(Stored data)

[Start of Attachment]

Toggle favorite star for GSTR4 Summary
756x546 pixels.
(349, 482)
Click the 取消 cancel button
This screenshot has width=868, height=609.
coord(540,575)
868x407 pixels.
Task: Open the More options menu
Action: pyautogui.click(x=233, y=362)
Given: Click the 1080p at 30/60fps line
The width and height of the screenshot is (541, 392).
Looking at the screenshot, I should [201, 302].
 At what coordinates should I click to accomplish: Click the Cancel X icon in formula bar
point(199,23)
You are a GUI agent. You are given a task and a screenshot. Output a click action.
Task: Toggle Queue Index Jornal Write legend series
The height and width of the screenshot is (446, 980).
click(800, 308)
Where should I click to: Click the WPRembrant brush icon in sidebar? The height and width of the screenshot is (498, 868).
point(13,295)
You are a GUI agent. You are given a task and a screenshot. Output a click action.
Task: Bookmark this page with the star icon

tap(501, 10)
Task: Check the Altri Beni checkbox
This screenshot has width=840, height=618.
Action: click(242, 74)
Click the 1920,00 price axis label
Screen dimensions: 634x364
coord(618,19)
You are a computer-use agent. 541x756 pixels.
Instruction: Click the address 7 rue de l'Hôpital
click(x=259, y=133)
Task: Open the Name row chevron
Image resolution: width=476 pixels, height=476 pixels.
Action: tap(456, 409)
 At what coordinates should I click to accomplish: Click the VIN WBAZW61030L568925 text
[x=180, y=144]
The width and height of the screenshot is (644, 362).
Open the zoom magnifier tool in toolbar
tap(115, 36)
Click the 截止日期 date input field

[End of Attachment]

What you need to do: The lines from the one holding "Where should I" to the end of the entries are to be repeated exactly, with both ends included and nothing else.

Solution to this problem:
Where should I click to: Click the WPRembrant brush icon in sidebar? The height and width of the screenshot is (498, 868).
point(13,295)
You are a GUI agent. You are given a task and a screenshot. Output a click action.
Task: Bookmark this page with the star icon

tap(501, 10)
Task: Check the Altri Beni checkbox
This screenshot has width=840, height=618.
Action: click(242, 74)
Click the 1920,00 price axis label
Screen dimensions: 634x364
coord(618,19)
You are a computer-use agent. 541x756 pixels.
Instruction: Click the address 7 rue de l'Hôpital
click(x=259, y=133)
Task: Open the Name row chevron
Image resolution: width=476 pixels, height=476 pixels.
Action: tap(456, 409)
 At what coordinates should I click to accomplish: Click the VIN WBAZW61030L568925 text
[x=180, y=144]
The width and height of the screenshot is (644, 362).
Open the zoom magnifier tool in toolbar
tap(115, 36)
Click the 截止日期 date input field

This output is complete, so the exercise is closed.